In the global GX context

This study presents a methodological template for integrating carbon accounting into clinical pathway analysis, relevant to global healthcare decarbonization efforts. It demonstrates how guideline changes can be evaluated for environmental impact, but results are UK-specific and may not generalize.

👥 読者別の含意

🔬研究者:Methodology for combining cost and carbon footprint analysis in clinical pathways.

🏢実務担当者:Provides benchmark data for carbon footprint of oncology follow-up, useful for NHS sustainability teams.

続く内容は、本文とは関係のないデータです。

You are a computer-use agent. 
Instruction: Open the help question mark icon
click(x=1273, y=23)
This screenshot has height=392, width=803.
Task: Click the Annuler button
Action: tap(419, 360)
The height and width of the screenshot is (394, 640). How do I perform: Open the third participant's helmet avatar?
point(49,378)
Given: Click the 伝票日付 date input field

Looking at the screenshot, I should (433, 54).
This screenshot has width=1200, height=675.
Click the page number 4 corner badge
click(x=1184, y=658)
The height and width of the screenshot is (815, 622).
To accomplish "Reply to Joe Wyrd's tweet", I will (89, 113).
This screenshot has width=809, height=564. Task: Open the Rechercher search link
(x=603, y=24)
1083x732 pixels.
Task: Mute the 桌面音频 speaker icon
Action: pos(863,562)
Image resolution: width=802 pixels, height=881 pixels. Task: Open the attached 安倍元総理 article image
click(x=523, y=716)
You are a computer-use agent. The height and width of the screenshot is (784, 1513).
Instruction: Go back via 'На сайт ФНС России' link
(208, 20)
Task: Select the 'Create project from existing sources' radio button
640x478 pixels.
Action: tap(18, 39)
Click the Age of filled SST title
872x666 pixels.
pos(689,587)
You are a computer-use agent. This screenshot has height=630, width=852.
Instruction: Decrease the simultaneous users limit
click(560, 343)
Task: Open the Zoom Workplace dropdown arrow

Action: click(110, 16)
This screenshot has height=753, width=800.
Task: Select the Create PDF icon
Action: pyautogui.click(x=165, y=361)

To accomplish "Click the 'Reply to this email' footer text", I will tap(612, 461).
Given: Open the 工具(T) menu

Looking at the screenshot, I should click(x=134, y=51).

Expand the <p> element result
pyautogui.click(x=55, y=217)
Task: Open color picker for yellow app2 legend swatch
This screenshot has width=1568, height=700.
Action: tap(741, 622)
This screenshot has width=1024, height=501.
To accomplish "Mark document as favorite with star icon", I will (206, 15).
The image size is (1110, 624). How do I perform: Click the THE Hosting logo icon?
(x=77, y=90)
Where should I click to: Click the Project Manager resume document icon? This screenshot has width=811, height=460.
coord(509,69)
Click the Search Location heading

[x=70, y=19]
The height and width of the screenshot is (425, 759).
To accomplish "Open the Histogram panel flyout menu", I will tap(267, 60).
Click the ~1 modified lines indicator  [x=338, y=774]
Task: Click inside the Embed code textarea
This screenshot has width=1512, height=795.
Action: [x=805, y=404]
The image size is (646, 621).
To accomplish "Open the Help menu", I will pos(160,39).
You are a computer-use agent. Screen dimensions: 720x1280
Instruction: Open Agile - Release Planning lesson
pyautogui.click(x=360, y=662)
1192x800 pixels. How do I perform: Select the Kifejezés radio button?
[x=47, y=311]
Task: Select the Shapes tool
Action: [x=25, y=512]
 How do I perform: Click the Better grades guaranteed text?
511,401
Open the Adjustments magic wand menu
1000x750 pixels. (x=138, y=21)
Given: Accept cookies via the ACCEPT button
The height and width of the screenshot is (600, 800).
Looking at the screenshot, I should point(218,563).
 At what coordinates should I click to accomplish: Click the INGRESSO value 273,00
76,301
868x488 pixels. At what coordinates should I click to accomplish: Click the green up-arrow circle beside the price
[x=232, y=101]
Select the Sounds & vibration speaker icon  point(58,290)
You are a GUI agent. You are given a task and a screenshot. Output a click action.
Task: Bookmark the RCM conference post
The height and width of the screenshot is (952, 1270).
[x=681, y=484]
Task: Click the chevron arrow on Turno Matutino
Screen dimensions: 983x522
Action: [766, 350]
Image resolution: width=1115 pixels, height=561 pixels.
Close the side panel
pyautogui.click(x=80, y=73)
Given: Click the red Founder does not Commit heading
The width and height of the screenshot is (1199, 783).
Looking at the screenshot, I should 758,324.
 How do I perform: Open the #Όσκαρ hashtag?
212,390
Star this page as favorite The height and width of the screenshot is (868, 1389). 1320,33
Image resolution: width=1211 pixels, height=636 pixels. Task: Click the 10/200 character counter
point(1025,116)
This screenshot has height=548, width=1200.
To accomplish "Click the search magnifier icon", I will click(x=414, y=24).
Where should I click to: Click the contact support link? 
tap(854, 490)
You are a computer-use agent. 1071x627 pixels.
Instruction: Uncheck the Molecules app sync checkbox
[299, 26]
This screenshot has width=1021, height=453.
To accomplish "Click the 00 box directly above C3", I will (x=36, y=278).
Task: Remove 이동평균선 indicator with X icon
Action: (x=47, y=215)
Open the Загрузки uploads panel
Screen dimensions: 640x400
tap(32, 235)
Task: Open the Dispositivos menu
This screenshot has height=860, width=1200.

🏛政策担当者:Demonstrates that guideline updates may not automatically reduce emissions; policy should explicitly target carbon reduction.

📄 Abstract(原文)

Abstract Cutaneous squamous cell carcinoma (SCC) follow-up incurs financial costs and carbon emissions through surveillance review appointments and associated care. This study aims to estimate the environmental and financial impact of SCC follow-up pathways, and to assess whether the updated BAD guidelines published in 2020 have influenced this impact. We analysed the care records of 50 patients with a histological diagnosis of SCC. We identified all dermatology healthcare touchpoints from the point of initial surgical diagnosis of SCC through to completion of their surveillance period. This included tumour staging, number and modalities of surveillance appointments, additional SCC treatments, and healthcare utilization (e.g. prescriptions, treatments) related or unrelated to their SCC diagnosis. Carbon footprint was estimated using published lifecycle analysis data or using the environmentally extended input–output analysis method. Overall, 62% of SCCs were of pathological tumour stage 1 (pT1), of which 61% were moderately or moderately poorly differentiated. The other 38% of SCCs were pT2, pT3 or not determined. Patients were stratified according to BAD risk categories: 10 of 50 low risk, 30 of 50 high risk, 3 of 50 very high risk, and 7 of 50 unclassified. The median (with 95% confidence interval) total financial cost and carbon footprint of SCC follow-up pathways, including additional related healthcare utilization, were £668 (95% CI 287–1323) and 80.9 kgCO2e (24.7–193) for low risk, £1111 (1006–1417) and 187 kgCO2e (151–244) for high risk, £1053 and 194 kgCO2e (CI not available due to small sample size) for very high risk, and £965 (0.0–1660) and 136 kgCO2e (0.0–245) for unclassified cases. Although combined median costs and carbon emissions were higher following the 2020 guideline update, no statistically significant overall difference was observed. This is the first real-world study to estimate the costs and carbon footprint of SCC follow-up pathways following surgical diagnosis. The 2020 BAD guidelines did not impact on these variables.